They all want to see the Los Angeles Dodgers drop an oil industry advertiser.

In a letter made public Tuesday, dozens of people and groups called on the team’s owner, Mark Walter, to end a sponsorship deal with Phillips 66, owner of the 76 gasoline station chain. Previously known as Union 76, the chain’s orange-and-blue logo has been a fixture at Dodger Stadium since the ballpark opened, and currently occupies prime real estate above both scoreboards.

But with Earth recently suffering through 13 straight months of record heat — and with raging megafires, torrential floods, toxic air pollution and other deadly consequences of fossil fuel combustion ravaging people and the planet — some Angelenos believe it’s time for Walter to put their health and safety above the easy profits that come from doing business with Big Oil.

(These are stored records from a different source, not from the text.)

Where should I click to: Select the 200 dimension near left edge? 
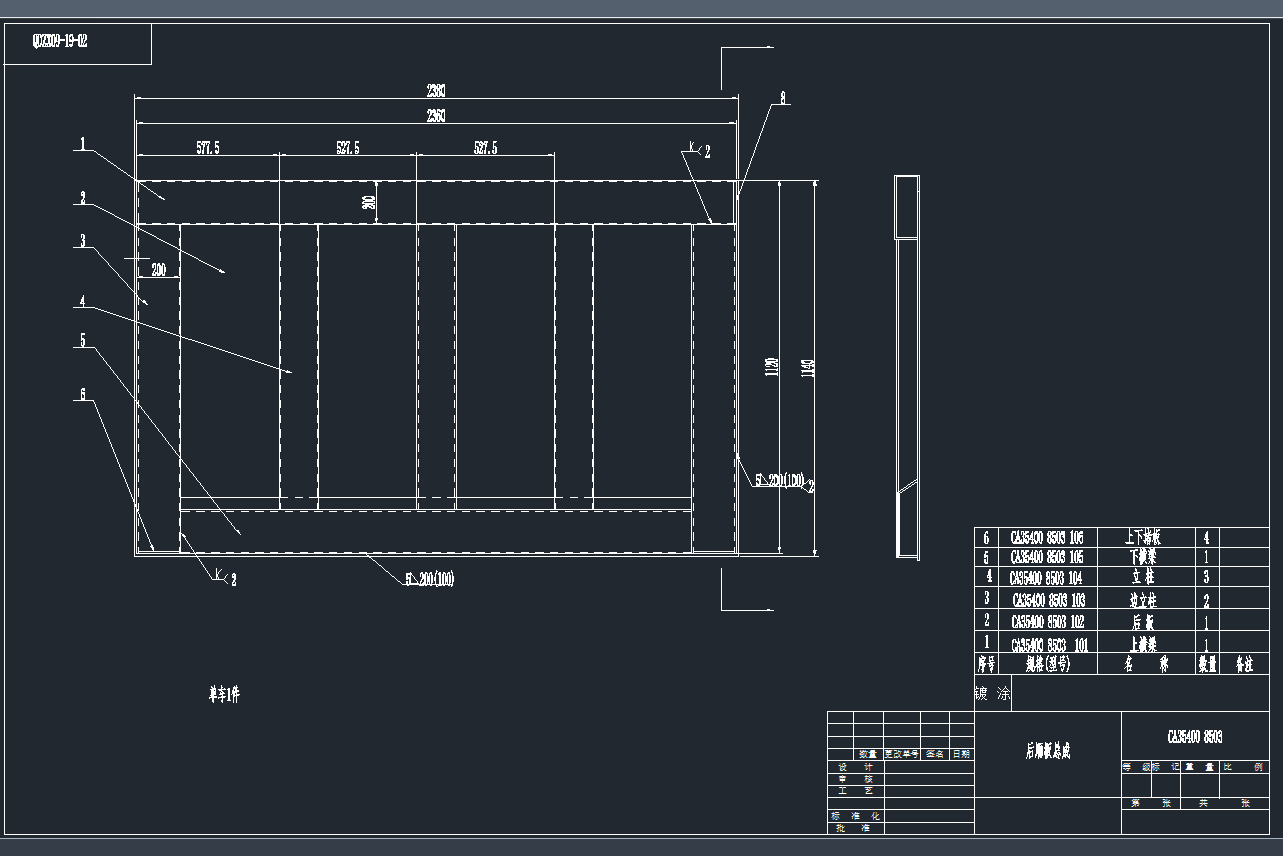click(x=159, y=269)
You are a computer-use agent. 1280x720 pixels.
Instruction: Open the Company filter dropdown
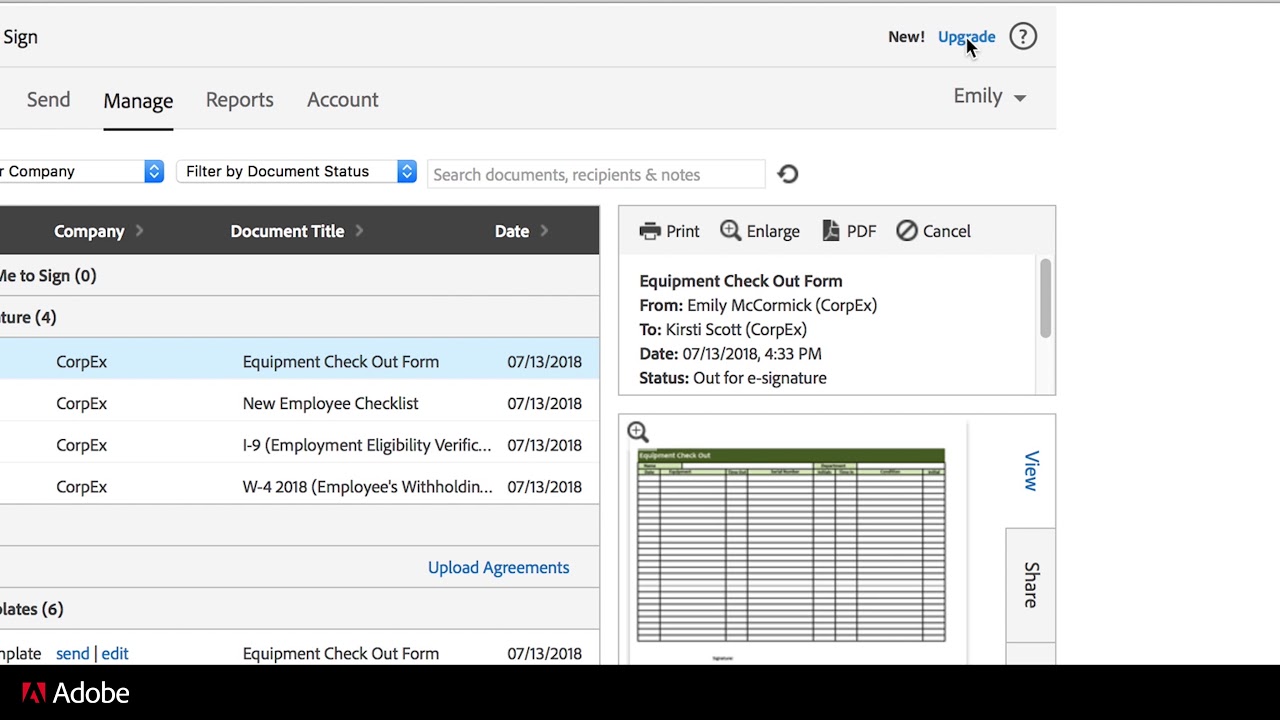tap(80, 172)
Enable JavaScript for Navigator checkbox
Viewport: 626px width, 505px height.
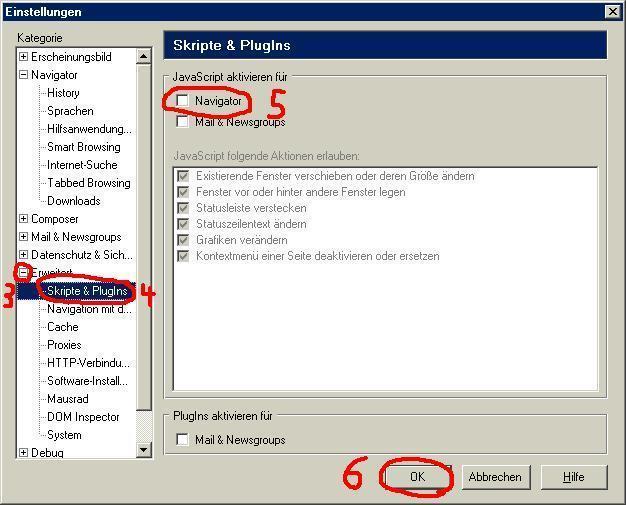(182, 101)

South Central L.A. resident Jordan Howard, who signed the open letter, lives a mile from a Phillips 66 filling station just off the 110 Freeway, where trucks carrying cargo to and from the Los Angeles and Long Beach ports stop to refuel. Phillips 66 also operates a South Bay oil refinery — as does Marathon Petroleum, which advertises its Arco gas stations at Dodger Stadium.

Those are two of many companies fouling the air breathed by Black, brown and low-income families in south L.A. County — to the detriment of people like Howard. She’s been diagnosed with lupus, which can be caused in part by environmental factors.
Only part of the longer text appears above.